Towards Natural Language-Guided Drones: GeoText-1652 Benchmark with Spatial Relation Matching
Meng Chu, Zhedong Zheng, Wei Ji, Tingyu Wang, Tat-Seng Chua
TL;DR
This work tackles natural language-guided drone geolocalization by addressing data scarcity and fine-grained language-vision alignment. It introduces GeoText-1652, a three-platform extension of University-1652 with image-text-bbox annotations totaling 276,045 text-bbox pairs and 316,335 descriptions, enabling two tasks: text-guided drone navigation and drone-view target localization. A cross-modal framework based on the XVLM backbone integrates image-text semantic matching with a novel blending spatial matching, formalized by the total loss $\mathcal{L}_{total}=\mathcal{L}_{itc}+\mathcal{L}_{itm}+\lambda(\mathcal{L}_{grounding}+\mathcal{L}_{spatial})$ where $\lambda=0.1$, to reason about region-level spatial relations.
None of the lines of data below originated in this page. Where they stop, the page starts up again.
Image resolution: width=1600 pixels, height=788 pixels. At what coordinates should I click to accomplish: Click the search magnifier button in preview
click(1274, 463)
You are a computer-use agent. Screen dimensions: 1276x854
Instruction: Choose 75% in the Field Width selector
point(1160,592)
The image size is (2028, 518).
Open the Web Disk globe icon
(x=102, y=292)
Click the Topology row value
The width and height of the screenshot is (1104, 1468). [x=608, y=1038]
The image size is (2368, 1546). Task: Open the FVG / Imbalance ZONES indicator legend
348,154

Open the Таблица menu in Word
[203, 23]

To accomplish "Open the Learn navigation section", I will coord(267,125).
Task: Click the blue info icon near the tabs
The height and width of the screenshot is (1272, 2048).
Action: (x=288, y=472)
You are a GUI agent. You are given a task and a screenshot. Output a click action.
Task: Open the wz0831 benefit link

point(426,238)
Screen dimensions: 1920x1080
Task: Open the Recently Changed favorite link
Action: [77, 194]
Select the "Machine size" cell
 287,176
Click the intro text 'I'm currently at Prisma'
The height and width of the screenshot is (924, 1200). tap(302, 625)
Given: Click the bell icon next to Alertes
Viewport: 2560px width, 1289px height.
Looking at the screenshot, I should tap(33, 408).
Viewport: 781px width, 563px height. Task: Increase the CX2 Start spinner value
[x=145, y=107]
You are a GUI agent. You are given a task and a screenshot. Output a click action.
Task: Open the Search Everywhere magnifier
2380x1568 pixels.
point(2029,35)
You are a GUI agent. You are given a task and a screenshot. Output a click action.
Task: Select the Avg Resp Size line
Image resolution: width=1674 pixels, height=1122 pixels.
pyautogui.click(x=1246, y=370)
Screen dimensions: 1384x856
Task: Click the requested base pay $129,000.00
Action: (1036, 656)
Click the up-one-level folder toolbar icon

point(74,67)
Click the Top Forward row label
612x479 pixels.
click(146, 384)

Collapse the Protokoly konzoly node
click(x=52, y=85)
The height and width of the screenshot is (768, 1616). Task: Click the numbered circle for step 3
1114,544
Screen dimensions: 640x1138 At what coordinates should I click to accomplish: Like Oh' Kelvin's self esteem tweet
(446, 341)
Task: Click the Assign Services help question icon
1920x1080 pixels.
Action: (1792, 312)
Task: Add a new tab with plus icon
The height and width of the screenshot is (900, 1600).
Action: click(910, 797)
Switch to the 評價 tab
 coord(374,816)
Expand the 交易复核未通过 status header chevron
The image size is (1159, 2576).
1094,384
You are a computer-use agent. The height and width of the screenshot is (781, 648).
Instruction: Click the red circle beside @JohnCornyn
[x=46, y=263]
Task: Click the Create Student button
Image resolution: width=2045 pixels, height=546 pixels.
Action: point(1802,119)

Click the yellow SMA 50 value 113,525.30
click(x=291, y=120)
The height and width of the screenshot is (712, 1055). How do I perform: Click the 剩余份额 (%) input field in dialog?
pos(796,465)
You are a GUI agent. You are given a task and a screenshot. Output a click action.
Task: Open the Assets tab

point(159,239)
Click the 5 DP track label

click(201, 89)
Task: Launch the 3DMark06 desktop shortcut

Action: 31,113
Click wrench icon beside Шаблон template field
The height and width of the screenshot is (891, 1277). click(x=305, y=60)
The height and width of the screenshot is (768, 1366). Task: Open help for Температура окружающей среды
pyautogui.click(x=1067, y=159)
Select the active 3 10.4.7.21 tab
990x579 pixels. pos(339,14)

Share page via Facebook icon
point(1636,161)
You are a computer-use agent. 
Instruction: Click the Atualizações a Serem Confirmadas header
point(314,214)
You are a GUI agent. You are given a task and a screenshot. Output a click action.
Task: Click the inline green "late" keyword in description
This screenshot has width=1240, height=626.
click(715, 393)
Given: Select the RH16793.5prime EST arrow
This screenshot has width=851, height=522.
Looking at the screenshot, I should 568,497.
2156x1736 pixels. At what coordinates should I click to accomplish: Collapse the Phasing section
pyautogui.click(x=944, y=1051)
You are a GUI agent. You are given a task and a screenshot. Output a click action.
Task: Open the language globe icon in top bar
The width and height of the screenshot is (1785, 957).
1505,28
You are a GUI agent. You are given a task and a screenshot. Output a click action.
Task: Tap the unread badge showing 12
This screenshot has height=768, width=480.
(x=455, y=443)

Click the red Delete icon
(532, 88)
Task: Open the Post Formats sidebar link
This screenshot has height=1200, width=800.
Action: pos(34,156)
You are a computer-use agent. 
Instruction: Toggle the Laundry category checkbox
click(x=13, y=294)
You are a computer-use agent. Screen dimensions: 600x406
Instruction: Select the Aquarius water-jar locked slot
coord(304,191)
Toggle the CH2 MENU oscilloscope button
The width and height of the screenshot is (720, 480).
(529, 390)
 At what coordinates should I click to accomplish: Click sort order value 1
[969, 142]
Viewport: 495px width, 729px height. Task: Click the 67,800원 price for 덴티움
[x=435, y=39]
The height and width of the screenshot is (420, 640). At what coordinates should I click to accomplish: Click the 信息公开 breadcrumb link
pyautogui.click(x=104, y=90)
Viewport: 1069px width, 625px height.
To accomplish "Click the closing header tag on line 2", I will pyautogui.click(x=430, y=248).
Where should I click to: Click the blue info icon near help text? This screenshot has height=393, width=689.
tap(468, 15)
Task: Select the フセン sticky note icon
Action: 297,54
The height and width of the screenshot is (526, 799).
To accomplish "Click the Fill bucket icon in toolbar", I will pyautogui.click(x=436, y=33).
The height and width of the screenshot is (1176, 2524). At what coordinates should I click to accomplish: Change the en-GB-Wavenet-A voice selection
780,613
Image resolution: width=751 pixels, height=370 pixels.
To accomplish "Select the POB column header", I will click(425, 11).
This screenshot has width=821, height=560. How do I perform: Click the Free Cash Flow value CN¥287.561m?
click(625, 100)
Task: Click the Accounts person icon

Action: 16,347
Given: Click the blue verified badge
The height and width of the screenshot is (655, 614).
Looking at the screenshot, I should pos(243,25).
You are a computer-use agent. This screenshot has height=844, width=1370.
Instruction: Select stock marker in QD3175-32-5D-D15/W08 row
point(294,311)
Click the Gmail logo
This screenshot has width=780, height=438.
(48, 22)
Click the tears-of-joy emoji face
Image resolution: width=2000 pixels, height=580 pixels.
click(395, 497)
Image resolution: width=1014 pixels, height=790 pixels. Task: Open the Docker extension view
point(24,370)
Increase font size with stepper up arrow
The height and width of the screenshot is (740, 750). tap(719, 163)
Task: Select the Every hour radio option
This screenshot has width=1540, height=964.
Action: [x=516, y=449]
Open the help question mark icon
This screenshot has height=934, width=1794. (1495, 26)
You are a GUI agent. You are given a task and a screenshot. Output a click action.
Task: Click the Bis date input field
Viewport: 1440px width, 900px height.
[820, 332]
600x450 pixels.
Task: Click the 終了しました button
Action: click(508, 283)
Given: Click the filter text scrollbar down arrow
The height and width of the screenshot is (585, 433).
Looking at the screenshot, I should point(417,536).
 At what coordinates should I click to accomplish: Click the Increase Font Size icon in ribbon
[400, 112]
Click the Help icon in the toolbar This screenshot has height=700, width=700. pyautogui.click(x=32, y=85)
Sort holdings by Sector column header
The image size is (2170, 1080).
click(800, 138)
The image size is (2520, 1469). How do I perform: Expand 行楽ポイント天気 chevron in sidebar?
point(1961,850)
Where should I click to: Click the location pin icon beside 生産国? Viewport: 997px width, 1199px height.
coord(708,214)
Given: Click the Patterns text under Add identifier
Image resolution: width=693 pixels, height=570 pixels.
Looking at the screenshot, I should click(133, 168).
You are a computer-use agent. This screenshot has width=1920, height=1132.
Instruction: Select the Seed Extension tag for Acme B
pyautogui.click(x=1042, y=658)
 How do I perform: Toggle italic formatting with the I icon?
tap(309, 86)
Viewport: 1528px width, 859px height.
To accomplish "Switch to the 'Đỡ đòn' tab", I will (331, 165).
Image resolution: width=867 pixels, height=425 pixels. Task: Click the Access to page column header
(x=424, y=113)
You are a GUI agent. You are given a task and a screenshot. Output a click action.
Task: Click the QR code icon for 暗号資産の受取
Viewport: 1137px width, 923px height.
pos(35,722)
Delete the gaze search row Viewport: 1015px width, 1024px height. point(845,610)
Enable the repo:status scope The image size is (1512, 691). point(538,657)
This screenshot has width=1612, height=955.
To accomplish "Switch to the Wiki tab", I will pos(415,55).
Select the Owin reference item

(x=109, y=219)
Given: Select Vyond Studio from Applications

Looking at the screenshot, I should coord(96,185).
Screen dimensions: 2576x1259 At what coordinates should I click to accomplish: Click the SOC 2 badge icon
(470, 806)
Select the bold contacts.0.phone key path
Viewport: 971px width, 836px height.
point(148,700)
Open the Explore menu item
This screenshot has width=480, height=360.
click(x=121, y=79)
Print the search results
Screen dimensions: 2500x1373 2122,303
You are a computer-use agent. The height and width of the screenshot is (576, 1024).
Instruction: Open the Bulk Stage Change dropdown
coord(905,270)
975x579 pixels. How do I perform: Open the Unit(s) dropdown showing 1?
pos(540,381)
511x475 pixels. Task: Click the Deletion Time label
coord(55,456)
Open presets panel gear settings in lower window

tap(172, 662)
Experiments show improved Recall@K over baselines and demonstrate robustness to unseen scenes, indicating strong potential for accurate, language-driven drone control in real-world environments.
Abstract
Navigating drones through natural language commands remains challenging due to the dearth of accessible multi-modal datasets and the stringent precision requirements for aligning visual and textual data. To address this pressing need, we introduce GeoText-1652, a new natural language-guided geo-localization benchmark. This dataset is systematically constructed through an interactive human-computer process leveraging Large Language Model (LLM) driven annotation techniques in conjunction with pre-trained vision models. GeoText-1652 extends the established University-1652 image dataset with spatial-aware text annotations, thereby establishing one-to-one correspondences between image, text, and bounding box elements. We further introduce a new optimization objective to leverage fine-grained spatial associations, called blending spatial matching, for region-level spatial relation matching. Extensive experiments reveal that our approach maintains a competitive recall rate comparing other prevailing cross-modality methods. This underscores the promising potential of our approach in elevating drone control and navigation through the seamless integration of natural language commands in real-world scenarios.